# On a ship sailing north, a woman notices that a hotel on a shore has a bearing of 20. A little while later, after having sailed 40km, she observes that the bearing of the hotel is now 100. How far is the ship from the hotel?

Sep 26, 2015

Always draw a sketch of the problem with all your angles and distances labeled correctly.

#### Explanation:

Here is a sketch of the problem:

The word "bearing" is always clockwise with respect to North. So, at time 1, the hotel is 20 degrees clockwise from North. Similarly, at time 2 the hotel is 100 degrees clockwise from North.

The ship is traveling parallel to the shoreline, so use what you know about straight lines, transversals and parallel lines to fill in the remaining degrees shown in the sketch above.

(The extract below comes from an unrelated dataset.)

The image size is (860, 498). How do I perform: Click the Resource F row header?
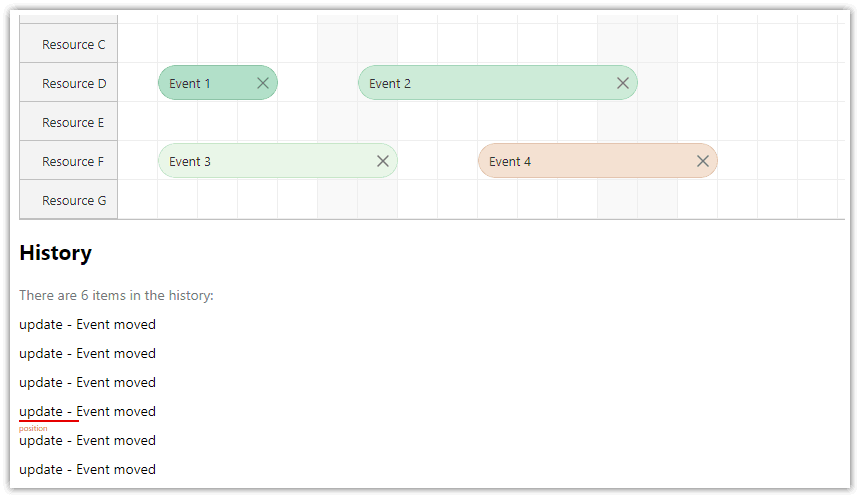[x=69, y=161]
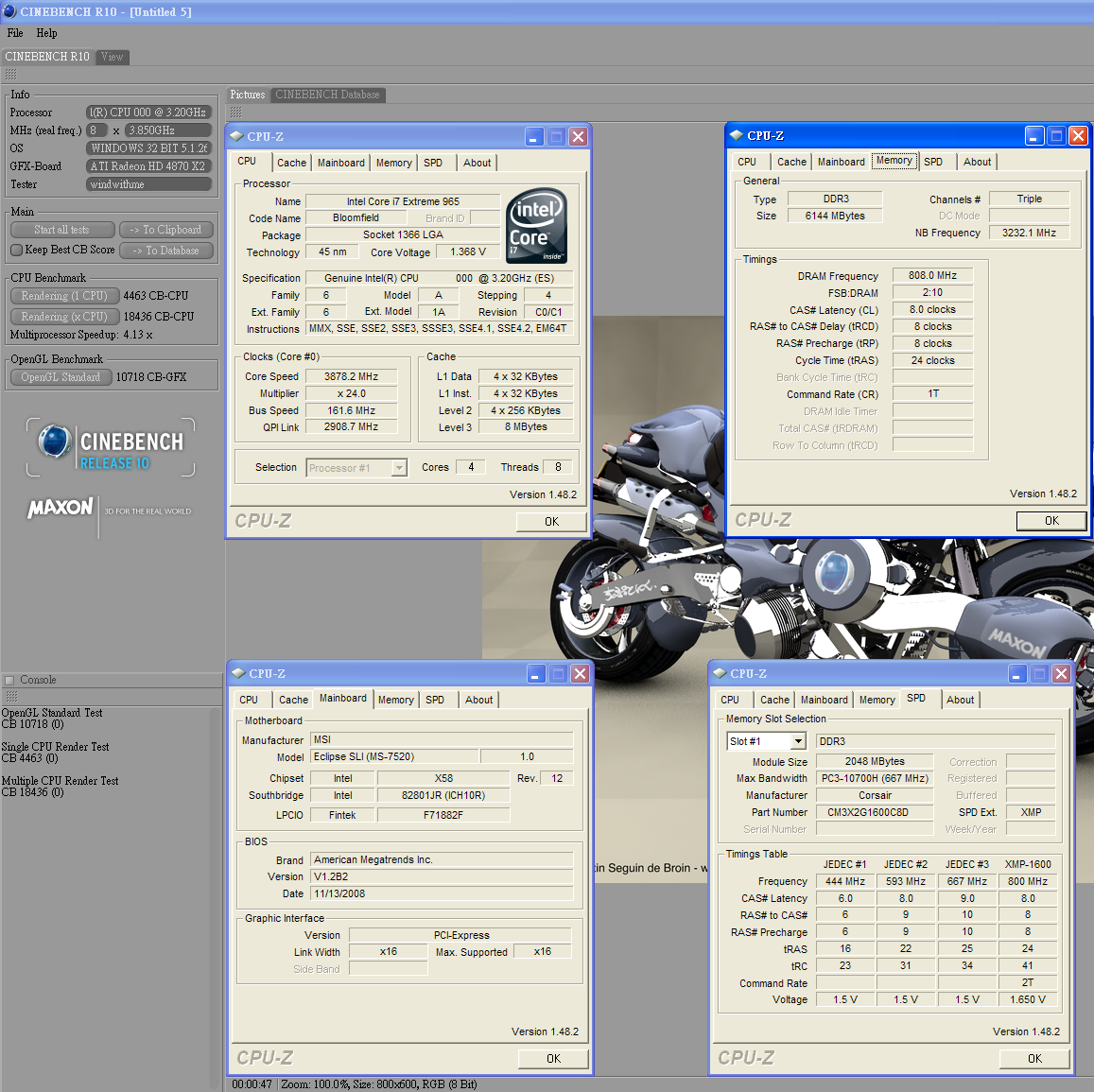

Because we know the base angles of the triangle are both 80 degrees, the triangle must be isosceles. This means both the distance traveled from time 1 to time 2 is 40 km, but also the opposite side of the triangle must be 40 km (def'n of isosceles).

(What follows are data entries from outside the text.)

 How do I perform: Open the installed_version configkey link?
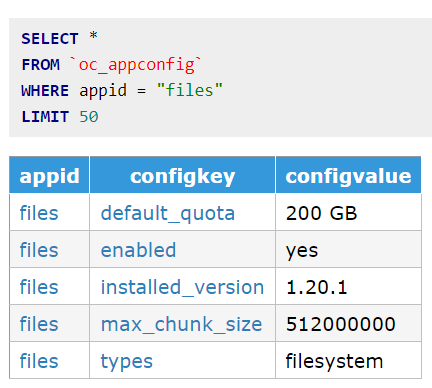182,288
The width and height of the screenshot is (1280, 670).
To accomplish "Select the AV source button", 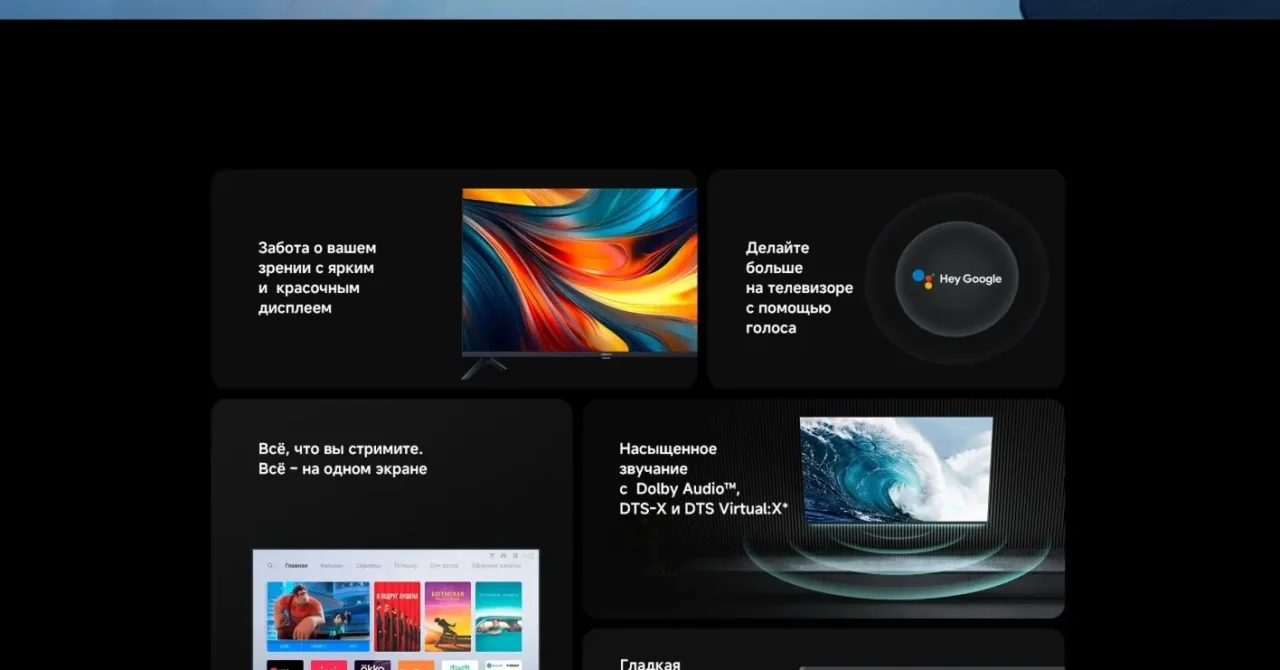I will pos(352,646).
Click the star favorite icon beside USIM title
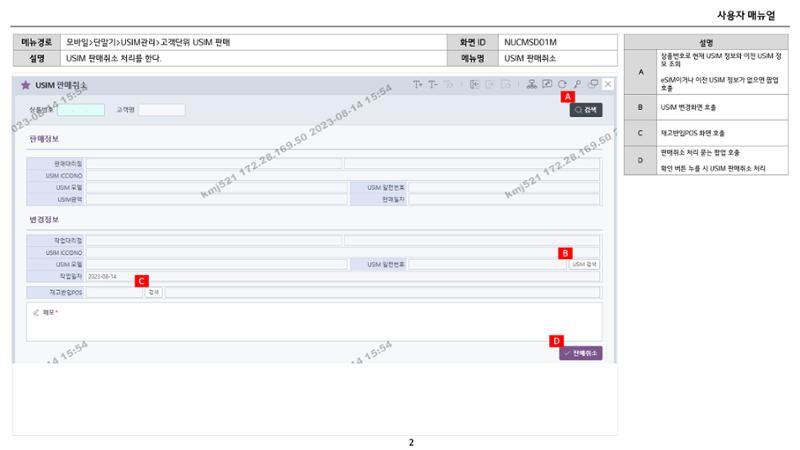 pyautogui.click(x=26, y=85)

Next, draw an angle bisector that bisects the 20 degree angle and will be perpendicular to the base of the triangle. This will form two congruent right triangles .

Now, we can use trigonometry to solve for the length of the base for each of the right triangles:

$\sin \left(10\right) = \frac{x}{40}$

$x = 40 \sin \left(10\right)$ = $6.946$ km

Finally, we can determine the distance from the ship at time 2 and the hotel:

distance = $6.946 \cdot 2 = 13.892$ km